:: WHAT YOU SHOULD DO ::
Because the copy must hold no pictures, return the data below with all of its words intact.
• • •
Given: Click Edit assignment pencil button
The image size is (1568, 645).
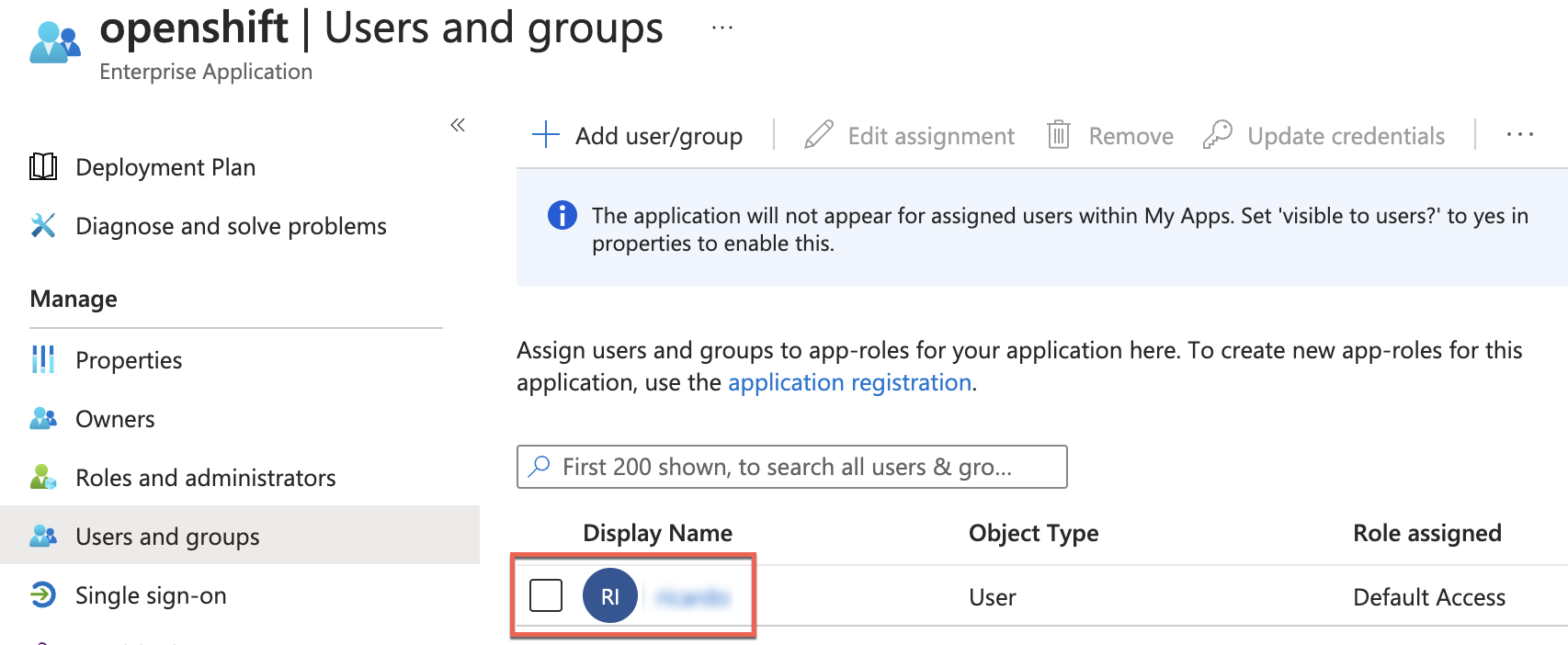Looking at the screenshot, I should (x=909, y=136).
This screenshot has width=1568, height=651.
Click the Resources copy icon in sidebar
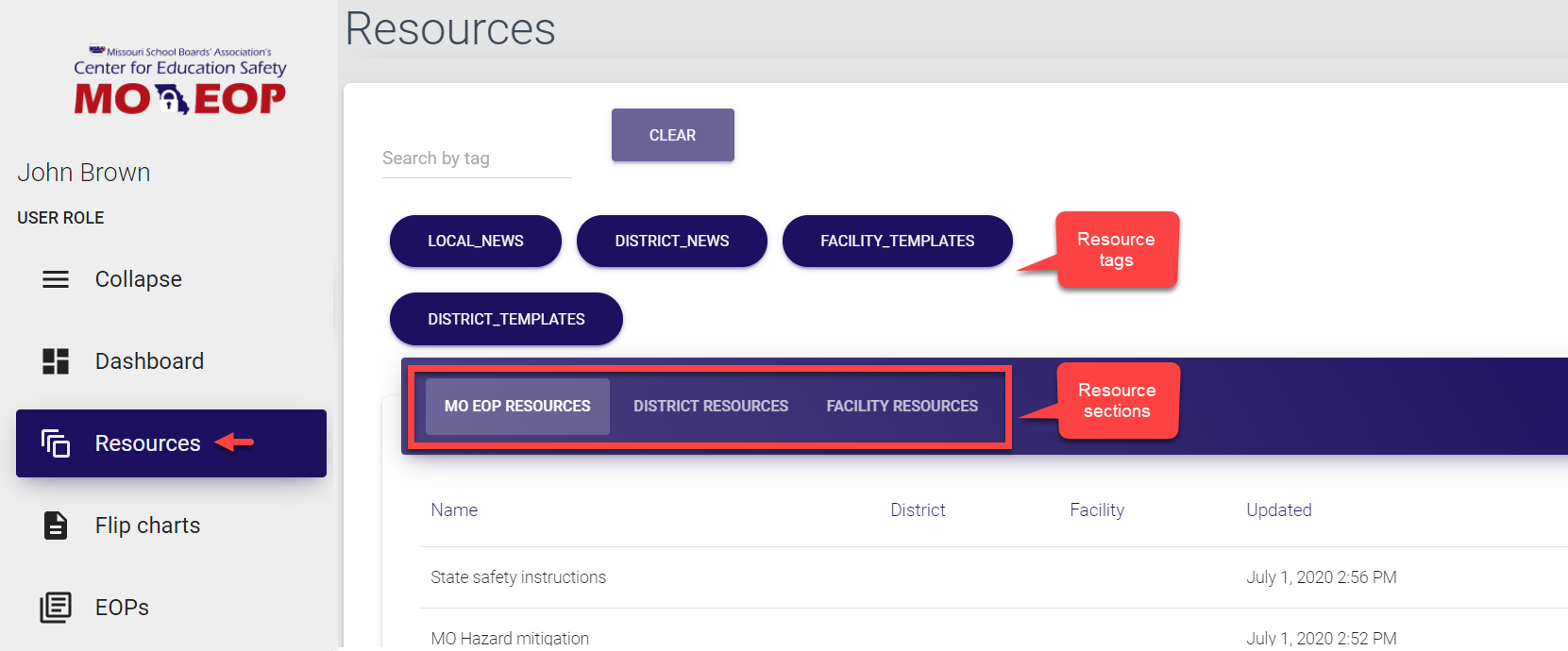coord(56,443)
• • •
:: RESULT OF THE EXERCISE ::
Given: Click Edit assignment pencil button
The image size is (1568, 645).
Looking at the screenshot, I should (x=909, y=136).
This screenshot has width=1568, height=651.
Click the Resources copy icon in sidebar
coord(56,443)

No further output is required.